Kick off Ansible Playbook from Keystone Actions
Affects | Status | Importance | Assigned to | Milestone | |
---|---|---|---|---|---|
| OpenStack Identity (keystone) |
Wishlist
|
Unassigned |
Bug Description
When a Federated User logs in for the first time, many organizations want to be able to provision resources. This is a specific instance of the general idea that a Keystone token operation should be able to kick off a playbook. Playbooks can perform both OpenStack specific actions such as project create, as well as non-OpenStack issues, such as creating resources in third party systems like LDAP.
Adam Young (ayoung) wrote : | #1 |
Adam Young (ayoung) wrote : | #2 |
Since ansible does not have a listening architecture, the flow would have to start with spinning up worker process to listen to notifications. That process could be on a separate machine from the Keystone server.

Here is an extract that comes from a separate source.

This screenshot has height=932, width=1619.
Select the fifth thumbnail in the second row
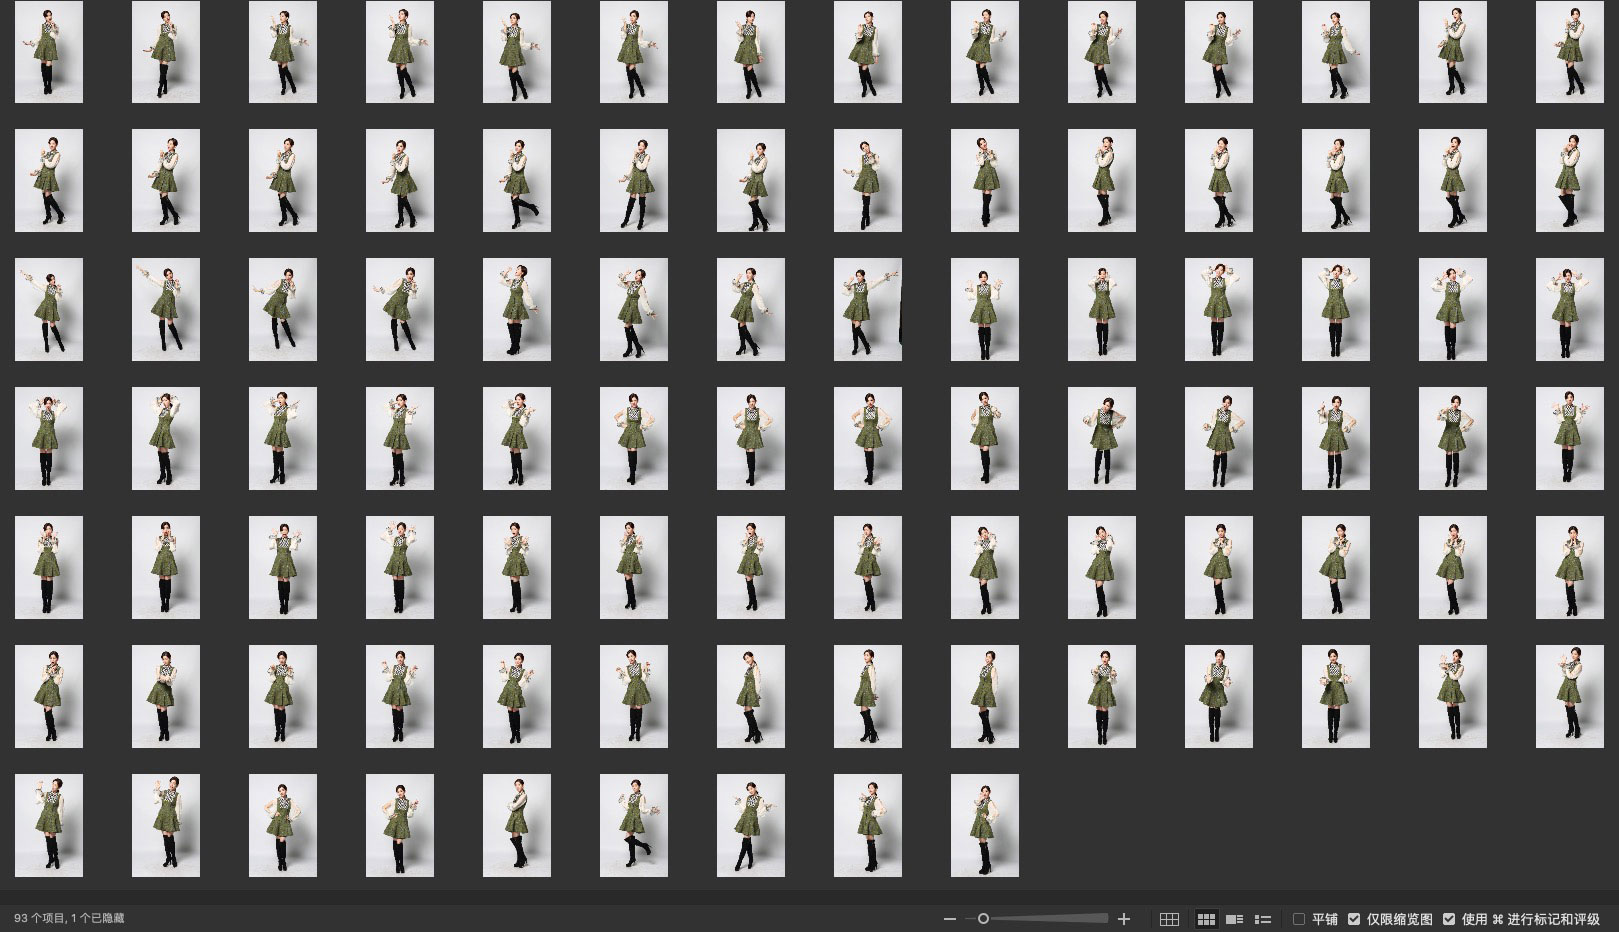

Alternatively, since AWX is now open source, we could spin up a full AWX instance and have it listen for Keystone events. That is a fairly Heavy weight solution, but it probably makes sense for production workflows. The AWX and Keystone servers need to share a common view of RBAC. Since AWX has its own RBAC structure, we should compare that to the Keystone one to see how it aligns.
Lance Bragstad (lbragstad) wrote : | #3 |
This sounds partially related to the shadow mapping work, or auto-provisioning [0], which seems to address the first example in the description. What would be a more specific example of the second case with LDAP?

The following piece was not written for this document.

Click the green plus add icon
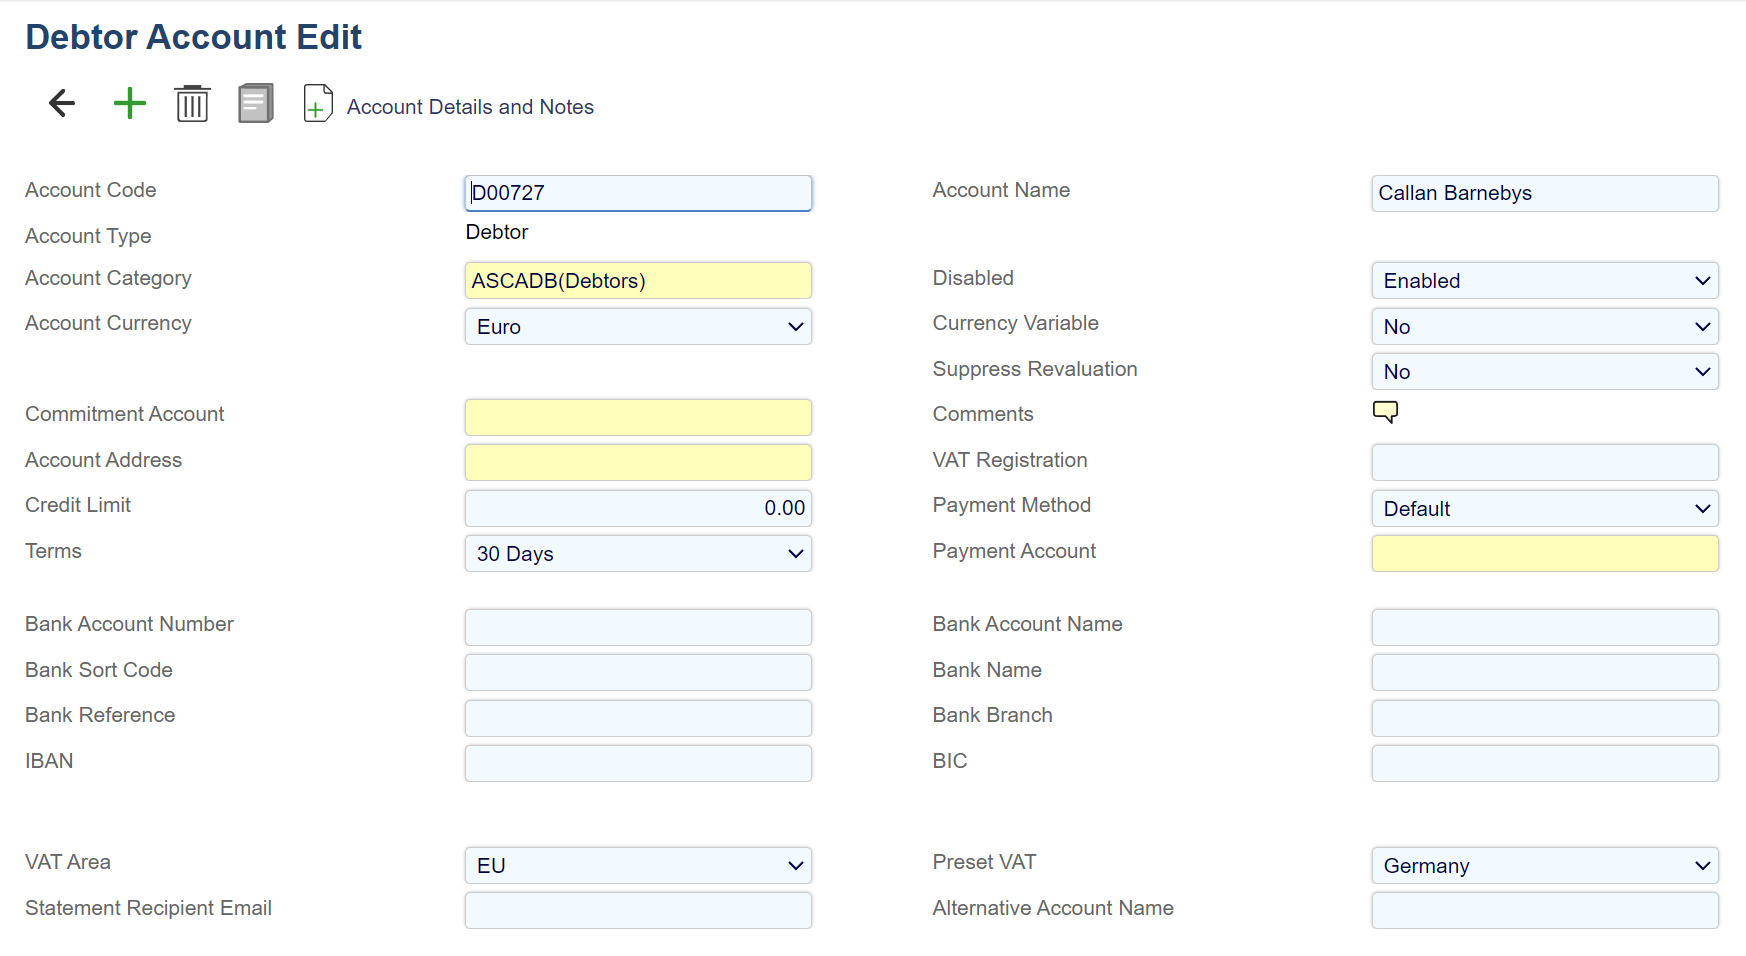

Also - I tend to agree this would be something best suited for the notification system. In that case, there wouldn't be anything to do in keystone would there?
description: | updated |
Adam Young (ayoung) wrote : | #4 |
The only problem with saying it is pure notifications is that it requires an active process to kick it off. In cases where there is no full workflow engine, the users will not have the ability to manage these tasks. Having something in-process with Keystone but triggered from a notification would be a middle ground.
Lance Bragstad (lbragstad) wrote : | #5 |
I think the notification route makes the approach more generic, instead of something in-process with keystone that might end up specific to a certain tooling (e.g. Ansible).
Changed in keystone: | |
status: | New → Triaged |
This could be tied in with the notifications framework without having a remote call out to the process that kicks off the Ansible task. That said, the Ansible playbook should be async so the Keystone process can continue and can return a value to the end user prior to the end of the playbook.